Below is a listing. Set down exactly the lines from the one containing "2304x1296 pixels." through the one containing "Click the email", both ends included, and leave out the rest.

Start of Block

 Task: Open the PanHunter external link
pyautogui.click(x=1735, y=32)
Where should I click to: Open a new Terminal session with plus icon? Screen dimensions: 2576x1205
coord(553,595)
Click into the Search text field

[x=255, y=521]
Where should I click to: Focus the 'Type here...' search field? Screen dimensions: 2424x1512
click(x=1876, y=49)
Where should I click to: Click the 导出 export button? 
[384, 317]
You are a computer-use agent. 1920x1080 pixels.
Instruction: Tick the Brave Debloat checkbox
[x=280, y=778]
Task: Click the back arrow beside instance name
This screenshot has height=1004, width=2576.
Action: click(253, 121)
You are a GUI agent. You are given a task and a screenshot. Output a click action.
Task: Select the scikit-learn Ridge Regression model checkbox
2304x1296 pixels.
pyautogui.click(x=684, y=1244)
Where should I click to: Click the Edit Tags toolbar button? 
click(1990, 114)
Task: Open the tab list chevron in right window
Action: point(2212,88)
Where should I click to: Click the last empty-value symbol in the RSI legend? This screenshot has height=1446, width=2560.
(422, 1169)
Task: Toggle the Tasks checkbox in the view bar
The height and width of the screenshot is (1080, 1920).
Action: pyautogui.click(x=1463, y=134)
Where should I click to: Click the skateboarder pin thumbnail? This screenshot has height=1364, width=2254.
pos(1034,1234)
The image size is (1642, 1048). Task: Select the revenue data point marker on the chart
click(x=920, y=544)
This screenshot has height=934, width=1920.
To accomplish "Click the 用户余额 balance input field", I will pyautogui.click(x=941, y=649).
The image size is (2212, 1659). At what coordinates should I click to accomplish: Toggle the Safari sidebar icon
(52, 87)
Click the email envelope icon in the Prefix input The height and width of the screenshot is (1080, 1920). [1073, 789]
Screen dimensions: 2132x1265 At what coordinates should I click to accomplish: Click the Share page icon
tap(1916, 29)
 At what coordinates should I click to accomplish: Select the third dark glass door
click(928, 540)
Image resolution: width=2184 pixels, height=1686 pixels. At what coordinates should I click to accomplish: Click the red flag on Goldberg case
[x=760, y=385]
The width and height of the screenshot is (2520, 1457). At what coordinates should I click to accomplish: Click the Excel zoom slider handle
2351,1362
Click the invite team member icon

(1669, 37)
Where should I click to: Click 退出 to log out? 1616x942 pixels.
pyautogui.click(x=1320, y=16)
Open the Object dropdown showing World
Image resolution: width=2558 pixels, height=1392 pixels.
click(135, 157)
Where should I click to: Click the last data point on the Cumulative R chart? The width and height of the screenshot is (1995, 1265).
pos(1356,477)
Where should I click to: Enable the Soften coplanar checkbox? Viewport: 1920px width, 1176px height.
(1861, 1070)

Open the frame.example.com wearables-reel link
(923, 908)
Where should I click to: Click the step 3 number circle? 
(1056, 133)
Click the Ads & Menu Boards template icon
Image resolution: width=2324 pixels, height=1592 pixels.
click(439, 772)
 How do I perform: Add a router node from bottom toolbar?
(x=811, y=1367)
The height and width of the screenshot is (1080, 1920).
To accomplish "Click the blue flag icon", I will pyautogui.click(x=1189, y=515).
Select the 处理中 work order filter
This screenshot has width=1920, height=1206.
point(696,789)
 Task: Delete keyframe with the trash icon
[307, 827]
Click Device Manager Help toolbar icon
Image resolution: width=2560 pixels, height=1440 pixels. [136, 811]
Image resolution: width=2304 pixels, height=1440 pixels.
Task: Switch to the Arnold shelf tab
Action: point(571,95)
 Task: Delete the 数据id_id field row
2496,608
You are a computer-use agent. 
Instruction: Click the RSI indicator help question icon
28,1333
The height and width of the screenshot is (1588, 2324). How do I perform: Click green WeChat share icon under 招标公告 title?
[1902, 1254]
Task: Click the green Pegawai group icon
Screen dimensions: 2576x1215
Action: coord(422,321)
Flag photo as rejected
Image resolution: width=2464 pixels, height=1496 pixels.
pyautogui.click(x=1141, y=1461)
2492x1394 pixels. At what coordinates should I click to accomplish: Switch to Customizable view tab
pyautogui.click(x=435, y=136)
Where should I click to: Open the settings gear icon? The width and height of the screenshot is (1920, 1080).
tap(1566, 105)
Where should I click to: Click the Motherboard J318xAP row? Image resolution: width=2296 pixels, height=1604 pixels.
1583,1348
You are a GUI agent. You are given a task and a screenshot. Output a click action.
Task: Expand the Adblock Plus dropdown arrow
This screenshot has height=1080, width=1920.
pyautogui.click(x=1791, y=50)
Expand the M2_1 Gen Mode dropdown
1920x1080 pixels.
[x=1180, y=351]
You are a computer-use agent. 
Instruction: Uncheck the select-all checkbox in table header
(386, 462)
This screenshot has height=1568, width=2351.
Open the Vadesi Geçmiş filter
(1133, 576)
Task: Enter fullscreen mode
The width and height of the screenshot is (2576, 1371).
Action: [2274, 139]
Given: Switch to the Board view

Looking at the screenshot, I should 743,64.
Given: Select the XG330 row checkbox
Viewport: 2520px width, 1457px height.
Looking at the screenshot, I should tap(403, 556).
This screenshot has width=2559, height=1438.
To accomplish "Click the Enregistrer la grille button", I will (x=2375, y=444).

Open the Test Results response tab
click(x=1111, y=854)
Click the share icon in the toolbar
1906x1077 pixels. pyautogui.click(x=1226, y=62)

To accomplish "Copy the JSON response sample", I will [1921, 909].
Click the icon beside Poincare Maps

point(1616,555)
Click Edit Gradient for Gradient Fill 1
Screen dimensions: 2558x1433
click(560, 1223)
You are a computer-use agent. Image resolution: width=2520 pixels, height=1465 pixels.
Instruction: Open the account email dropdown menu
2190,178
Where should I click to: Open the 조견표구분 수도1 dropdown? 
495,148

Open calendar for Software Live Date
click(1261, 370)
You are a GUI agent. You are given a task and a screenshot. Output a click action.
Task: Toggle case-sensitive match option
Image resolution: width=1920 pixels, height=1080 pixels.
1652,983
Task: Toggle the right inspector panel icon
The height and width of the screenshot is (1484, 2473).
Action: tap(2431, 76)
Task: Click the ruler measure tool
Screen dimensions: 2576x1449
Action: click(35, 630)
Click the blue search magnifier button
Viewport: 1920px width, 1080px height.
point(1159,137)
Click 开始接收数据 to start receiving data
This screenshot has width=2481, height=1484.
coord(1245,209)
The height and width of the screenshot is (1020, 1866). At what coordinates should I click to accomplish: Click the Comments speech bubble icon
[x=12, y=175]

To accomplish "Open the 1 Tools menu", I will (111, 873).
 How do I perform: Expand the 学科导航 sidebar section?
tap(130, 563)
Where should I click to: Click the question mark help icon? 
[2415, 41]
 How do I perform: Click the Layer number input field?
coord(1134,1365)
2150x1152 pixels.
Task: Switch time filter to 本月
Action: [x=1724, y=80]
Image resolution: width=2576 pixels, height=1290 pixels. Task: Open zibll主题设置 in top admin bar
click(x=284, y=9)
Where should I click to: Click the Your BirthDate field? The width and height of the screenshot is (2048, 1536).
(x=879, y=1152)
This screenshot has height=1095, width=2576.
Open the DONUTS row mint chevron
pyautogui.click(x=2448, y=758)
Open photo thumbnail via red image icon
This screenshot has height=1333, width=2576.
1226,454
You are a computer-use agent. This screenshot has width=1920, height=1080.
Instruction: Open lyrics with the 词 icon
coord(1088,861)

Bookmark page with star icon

End of Block

Expected answer |
2304x1296 pixels.
pyautogui.click(x=684, y=1244)
Where should I click to: Click the Edit Tags toolbar button? 
click(1990, 114)
Task: Open the tab list chevron in right window
Action: point(2212,88)
Where should I click to: Click the last empty-value symbol in the RSI legend? This screenshot has height=1446, width=2560.
(422, 1169)
Task: Toggle the Tasks checkbox in the view bar
The height and width of the screenshot is (1080, 1920).
Action: pyautogui.click(x=1463, y=134)
Where should I click to: Click the skateboarder pin thumbnail? This screenshot has height=1364, width=2254.
pos(1034,1234)
The image size is (1642, 1048). Task: Select the revenue data point marker on the chart
click(x=920, y=544)
This screenshot has height=934, width=1920.
To accomplish "Click the 用户余额 balance input field", I will pyautogui.click(x=941, y=649).
The image size is (2212, 1659). At what coordinates should I click to accomplish: Toggle the Safari sidebar icon
(52, 87)
Click the email envelope icon in the Prefix input The height and width of the screenshot is (1080, 1920). [1073, 789]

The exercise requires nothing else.